The Lesser Bohemians
- Author: Eimear McBride
- Language: English
- Genre: Theatre-fiction
- Published: 2016 (Faber and Faber);
- Publication place: Ireland
- Media type: Print
- Pages: 320
- Awards: 2017 James Tait Black Memorial Prize
- ISBN: 978-0571327850

= The Lesser Bohemians =

2016 novel by Eimear McBride

The Lesser Bohemians is the second novel by Eimear McBride. It was published on 1 September 2016 and won the James Tait Black Memorial Prize in 2017.

==Synopsis==
The novel is set in 1990s Camden Town, where Eilis, an 18-year-old Irish student, arrives to take up a place at a drama school. She becomes passionately involved with Stephen, a 39-year-old professional actor. Their troubled pasts result in a turbulent relationship.

==Style==
Fintan O'Toole described The Lesser Bohemians as having a simpler narrative voice than its predecessor, A Girl Is a Half-formed Thing, and that sentences "while still sometimes fragmented and discontinuous, come much closer to conventional structures and in consequence give themselves up much more easily."

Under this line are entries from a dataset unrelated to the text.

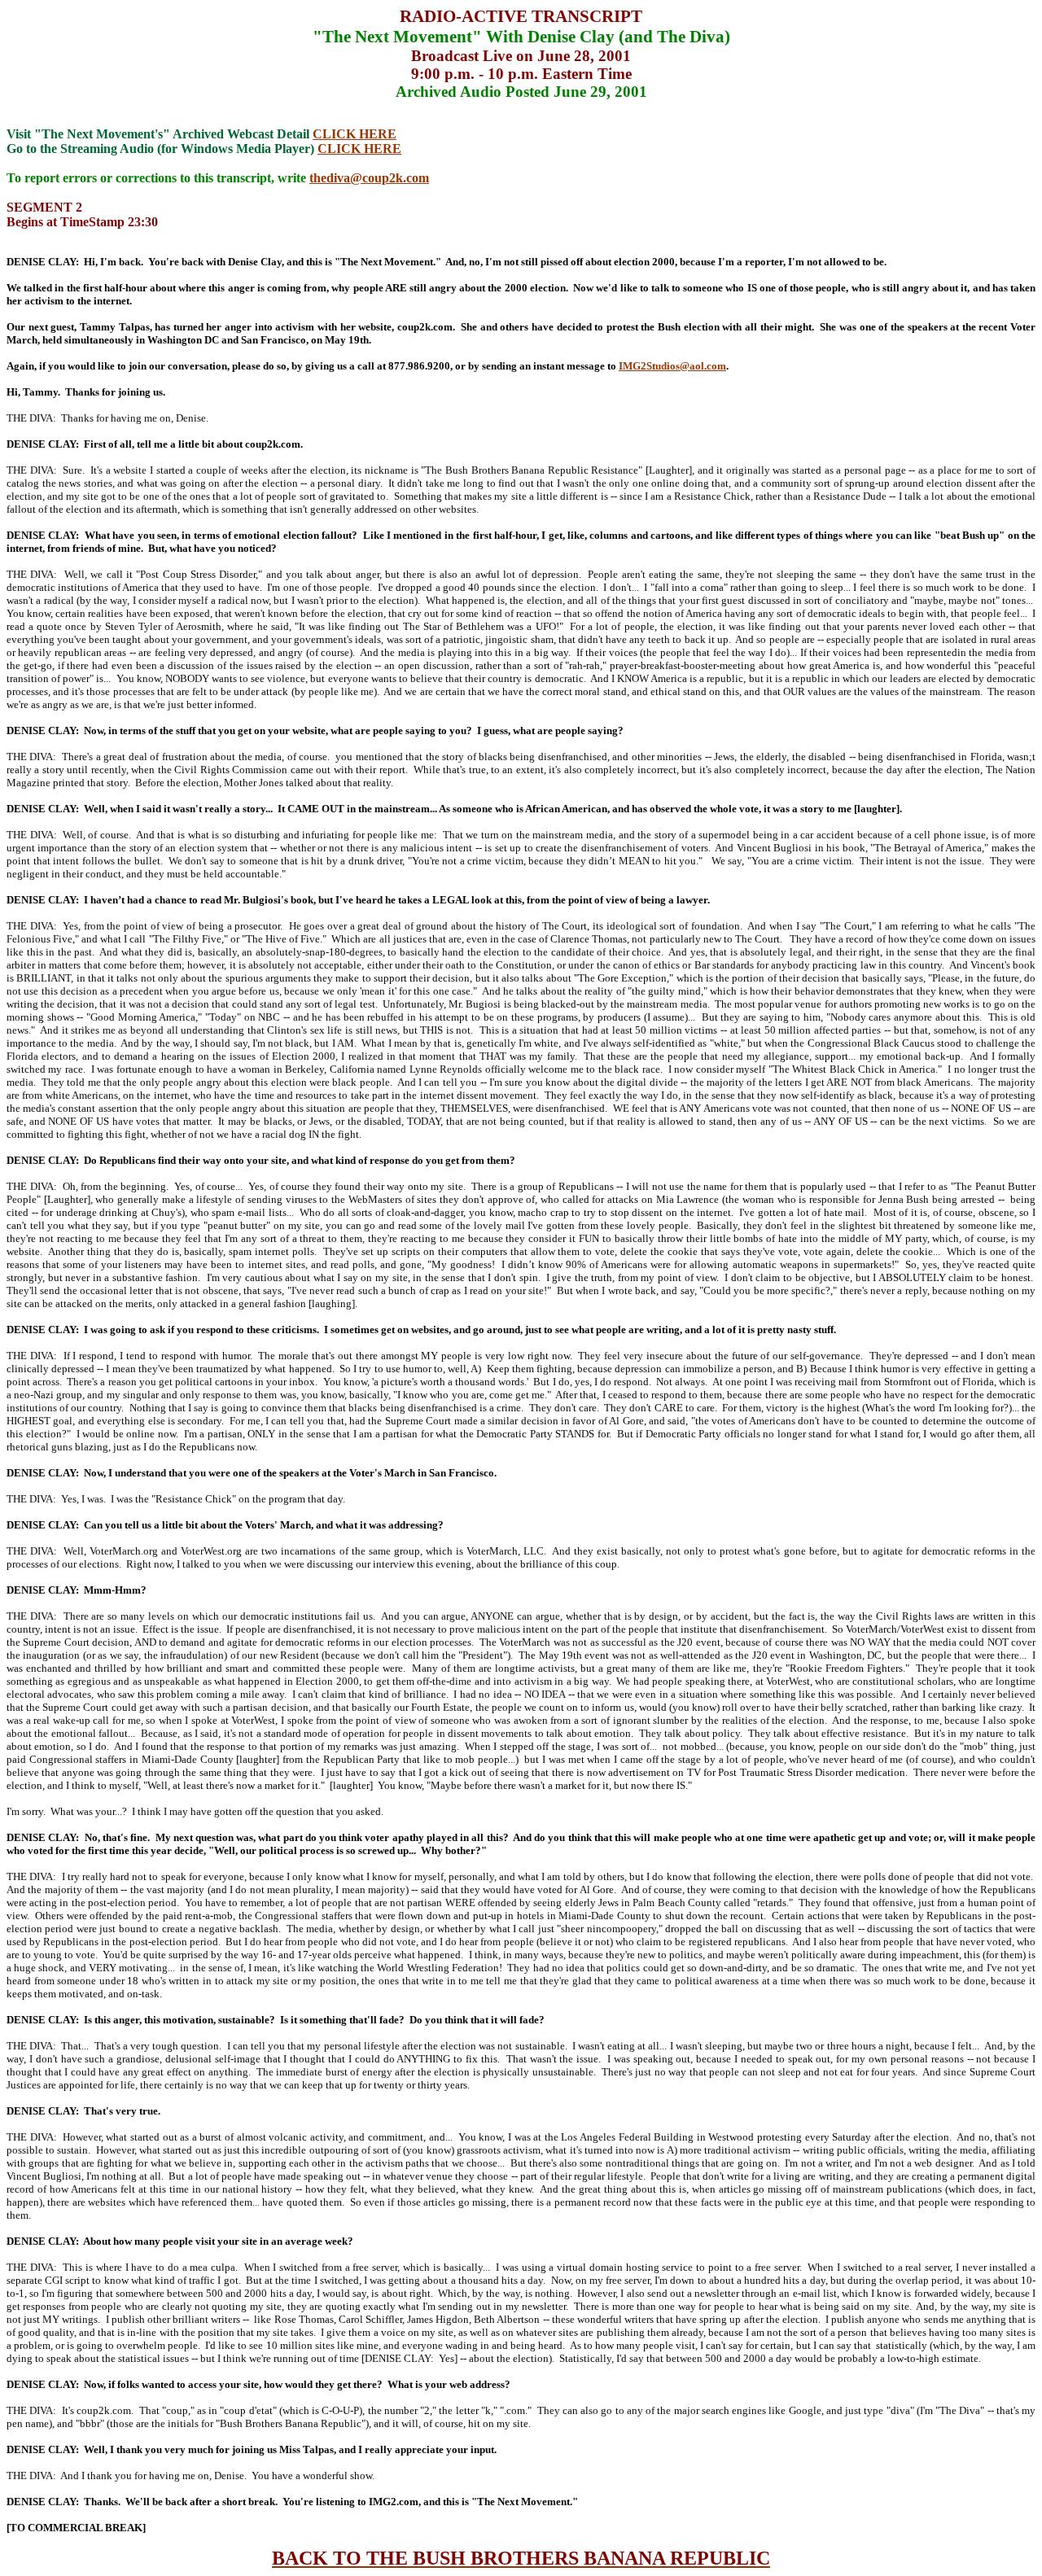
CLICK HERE (354, 134)
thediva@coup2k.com (369, 178)
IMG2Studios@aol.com (672, 366)
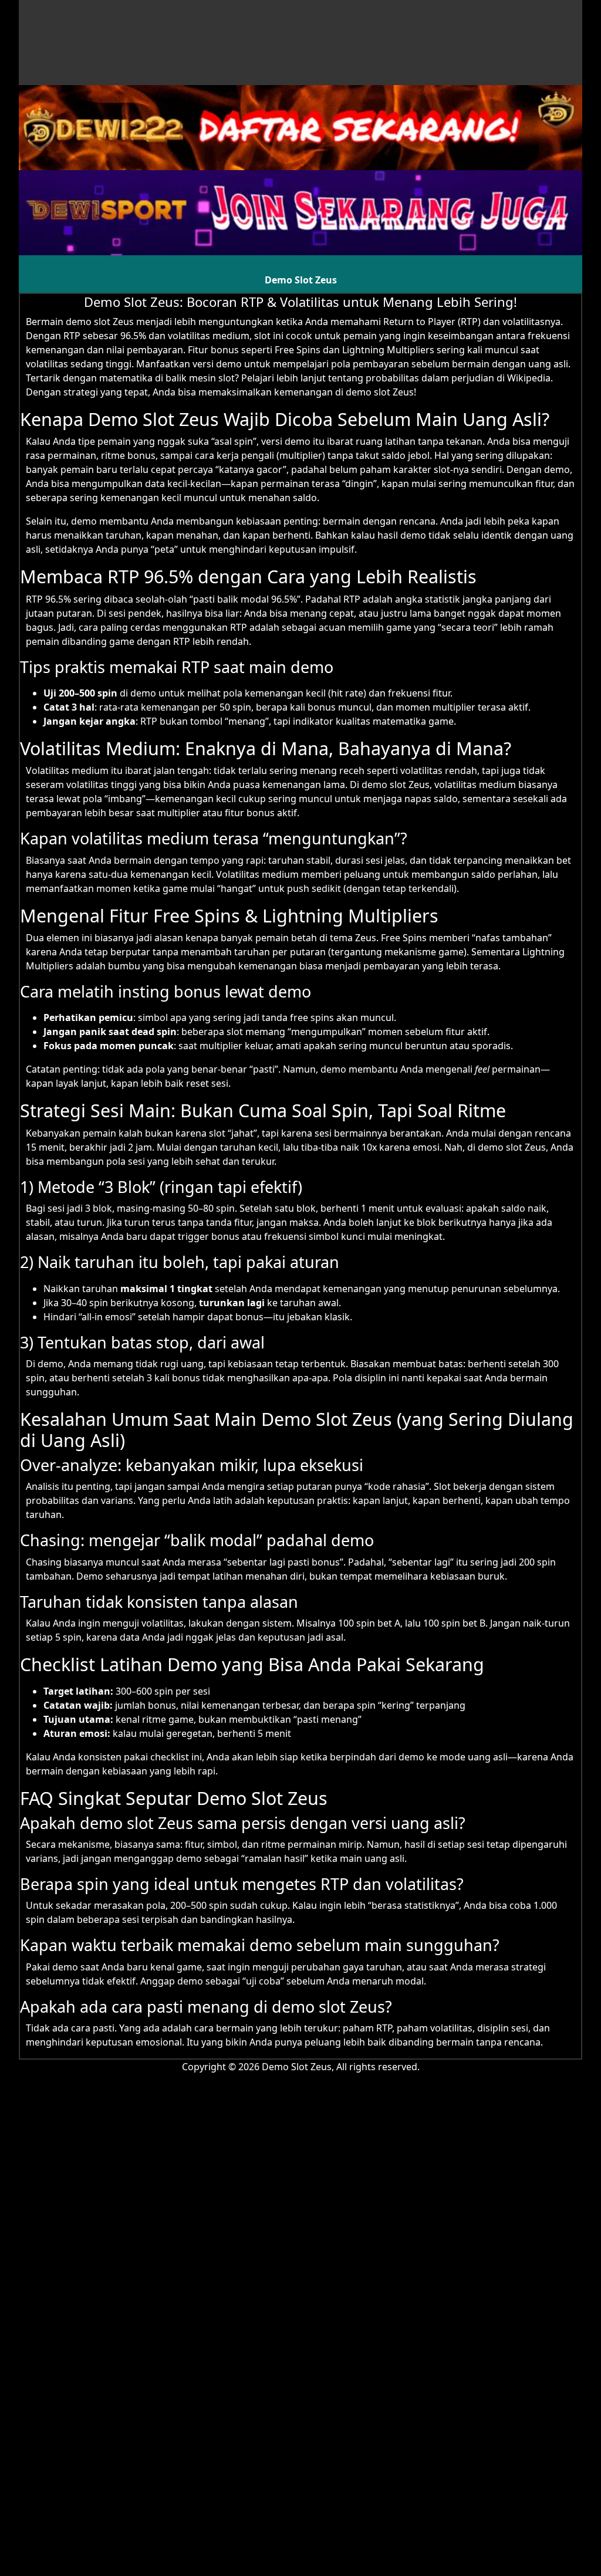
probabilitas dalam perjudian (430, 377)
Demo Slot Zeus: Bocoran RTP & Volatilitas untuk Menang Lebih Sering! (300, 301)
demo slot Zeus (100, 321)
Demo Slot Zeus (301, 279)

Johanna Thomas-Corr of London Evening Standard reported on the style of the novel:

"McBride has said that the techniques of method acting have informed the way she writes, breaking down a character’s experiences of the body and the mind and then finding a language that expresses them simultaneously. You might call it stream of preconsciousness. She coins new words […] It can take a while to puzzle out some choices[…]. And McBride’s fractured syntax is well tuned to the body’s complex desires"
Reviewer Hannah Rosefield of New Statesman wrote of the style that "McBride’s unformatted language is full of compressions and inversions, nouns made into verbs and well-worn phrases torn apart."

==Critical reception==
Writer Jeanette Winterson reviewed the novel for The New York Times, praising the novel for its experimental style whilst also distancing it from that of another well-known Irish author:The reader’s mind runs alongside hers, and our sentences can, if we want them to, run past hers. In that sense, she really isn’t a control freak, unlike James Joyce, whose prose is a be-saved or be-damned baptism by total immersion. McBride isn’t an old-fashioned despot writer. The take-it-or-leave-it arrogance is absent. The confidence and the capacity are as good as anyone’s, male or female, but (and I’m not going to attribute it to gender, though it’s something that might be discussed sometime) there’s an openness, an inclusivity, a distinct lack of God-almightyness, that makes reading her such a pleasure.Fintan O'Toole, writing for The Irish Times considered that The Lesser Bohemians was a "more hopeful" work than A Girl Is a Half-formed Thing, and that "the central character seems, unlike her predecessor, fully capable of making her own life. “Life”, indeed, is the novel’s last word – literally and emotionally." He drew comparisons between the novel and the works of Edna O'Brien.

Writing in the London Evening Standard, Thomas-Corr concluded that the novel "broke my heart several times over and on each occasion I had to stop to cry. McBride has made something strange and beautiful — well worth its difficulties".

In The Independent, Max Liu wrote, "McBride writes in a stream of consciousness style that's as accessible as it is startling. It can make the world new at the same time as evoking its timeless fundamentals". He did not appreciate a "60-odd page monologue of abuse, addiction and betrayal", which he found had a "capsizing effect". Reviewing the book in the Financial Times Jonathan Lee wrote that, "This may not be Eimear McBride’s strongest book, but such moments of highly specific, deeply felt experience remind us what she can do".

The Lesser Bohemians was reviewed on BBC Radio 4's programme Saturday Review on 17 September 2016.

==Awards==
On 28 September 2016, it was announced that the book was on the shortlist of the Goldsmiths Prize. Subsequently, it was also shortlisted for the Bord Gáis Irish Book Awards and the RSL Encore Awards.

In 2017, the novel was awarded the James Tait Black Memorial Prize. It also featured in Florence Welch's Between Two Books Bookclub in 2017.